Low-Res Stand-In Geometry

As the following exercise shows, creating stand-in geometry is a very simple process. This geometry is simply a low-resolution version of the actual character geometry, which is then cut up into a separate piece per joint using a combination of the Cut Poly Faces tool and the Poly Separate command. The cut polygon pieces are then simply made a child of the joint that they correspond to.

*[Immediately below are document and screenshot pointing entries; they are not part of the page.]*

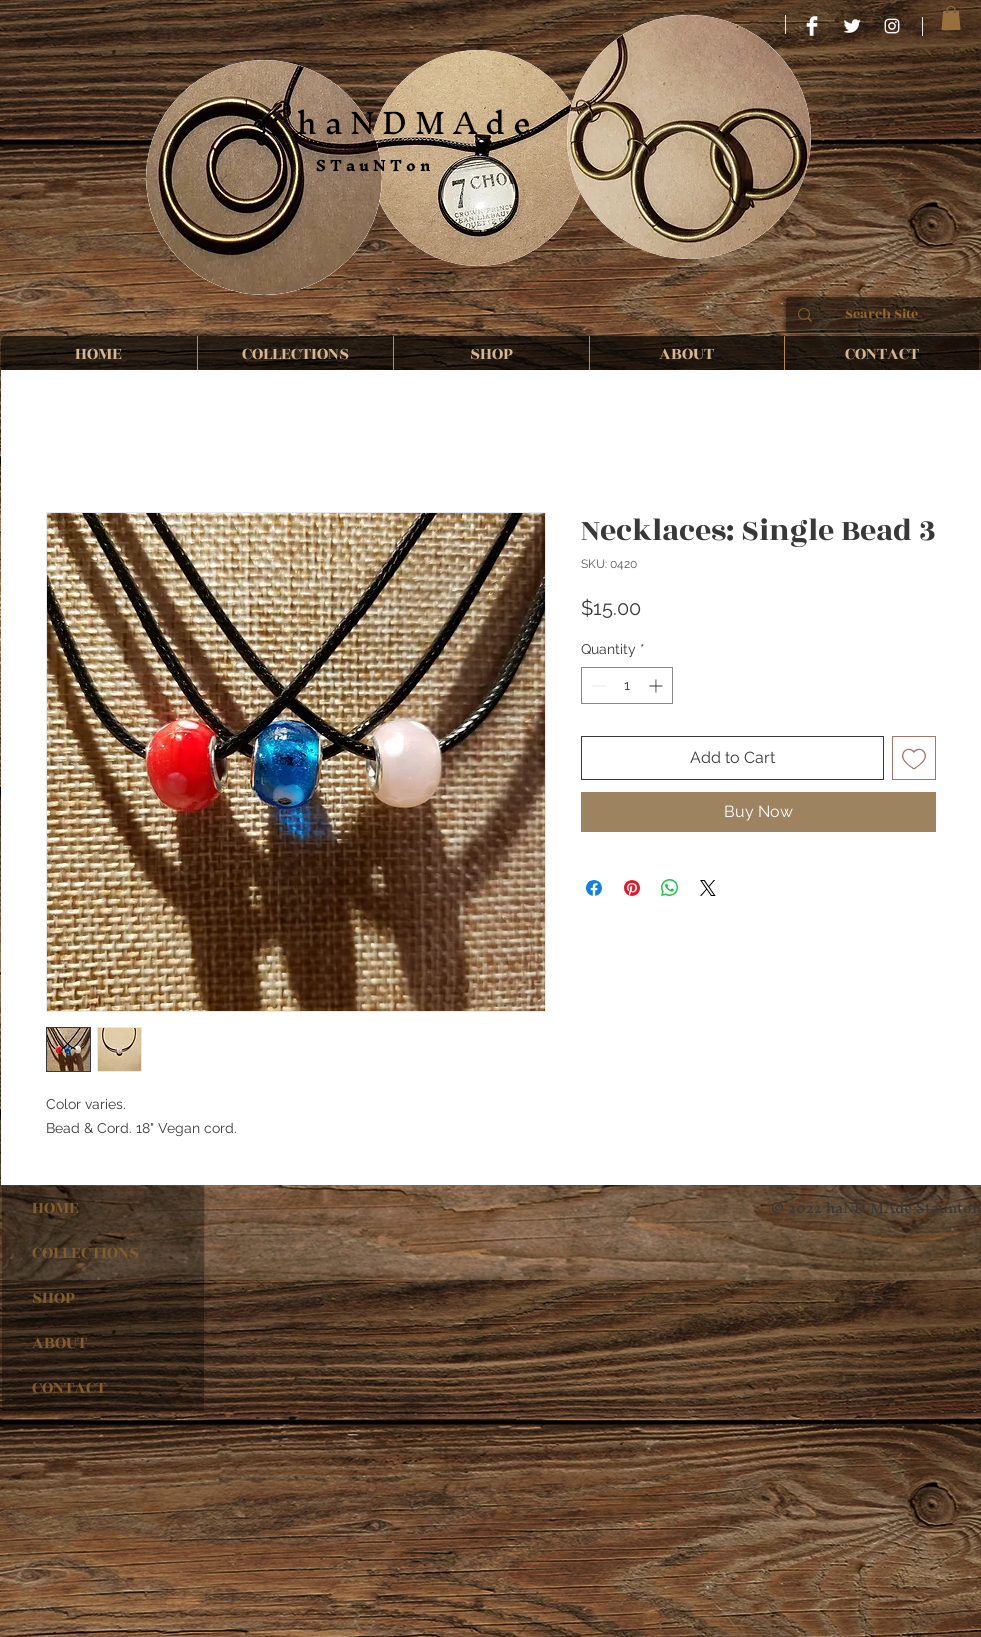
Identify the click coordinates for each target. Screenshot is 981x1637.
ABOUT (59, 1343)
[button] (951, 18)
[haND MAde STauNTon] (892, 26)
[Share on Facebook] (594, 888)
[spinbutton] (627, 685)
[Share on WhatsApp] (670, 888)
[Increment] (657, 685)
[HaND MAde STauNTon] (812, 26)
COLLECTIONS (85, 1253)
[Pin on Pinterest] (632, 888)
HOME (55, 1208)
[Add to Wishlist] (914, 758)
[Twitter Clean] (852, 26)
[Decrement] (596, 685)
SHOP (53, 1298)
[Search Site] (882, 315)
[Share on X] (708, 888)
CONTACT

Now, the low-res geometry moves with the joint hierarchy but is not bound or deforming, so it is extremely fast and interactive for the animator to use.

Exercise 17.3 Creating Low-Res Stand-In Geometry

For this exercise, you begin with the finished file from the previous exercise, Dog_TailAndEarSetup_Finished.mb, which you can find on the accompanying CD.

  1. Import into the Dog_TailAndEarSetup_Finished.mb file the low-res dog file, called Dog_lowResPolyStandIn.mb, which you'll find on the accompanying CD (see Figure 17.13).

    Figure 17.13
    A low-res version of the character model is used for the low-res stand-in geometry.

  2. Take a look at the joint hierarchy of the dog, and start to figure out where you want to cut your low-res poly object into separate pieces. A general rule is that you will need to cut your character in any place that it will need to bend, or any child that will need to rotate independently from its parent to achieve the articulation of the character's pose.

  3. Select the low-res polygon character. Activate the Cut Poly Faces tool by clicking Edit Polygons, Cut Faces Tool (it might say just Cut Faces, depending on your tool settings) Option Box (see Figure 17.14).

    Figure 17.14
    Select the low-res polygon character, and activate the Cut Poly Faces tool.

  4. Now, with the options from the previous figure, drag your mouse across the geometry and watch as the Cut Faces tool creates a straight line across your geometry. This is where the polygons will be cut when you release the tool. Cut the polygons. Experiment with where you are cutting the geometry and how well it lines up with the location of the joint.

  5. Next, after you have cut the polygon, perform the menu commands Edit Polygons, Separate and then Edit, Delete by Type, History.

  6. Cut the geometry into a separate piece for each joint, trying not to cut across other parts of the geometry that shouldn't be split yet. Then, each time you cut, separate the polygons and delete the history. Eventually, you will be finished cutting up the entire geometry.

  7. Next, one by one, select each polygon piece that you cut, and Shift+select the closest joint that you cut that piece for. Hit the p key on your keyboard to parent the geometry to the joint. Do this for each separate piece that you cut for the character.

    You can find the finished file with the low-resolution stand-in character properly cut and parented in the file Dog_LowResStandIn_Finished.mb on the accompanying CD.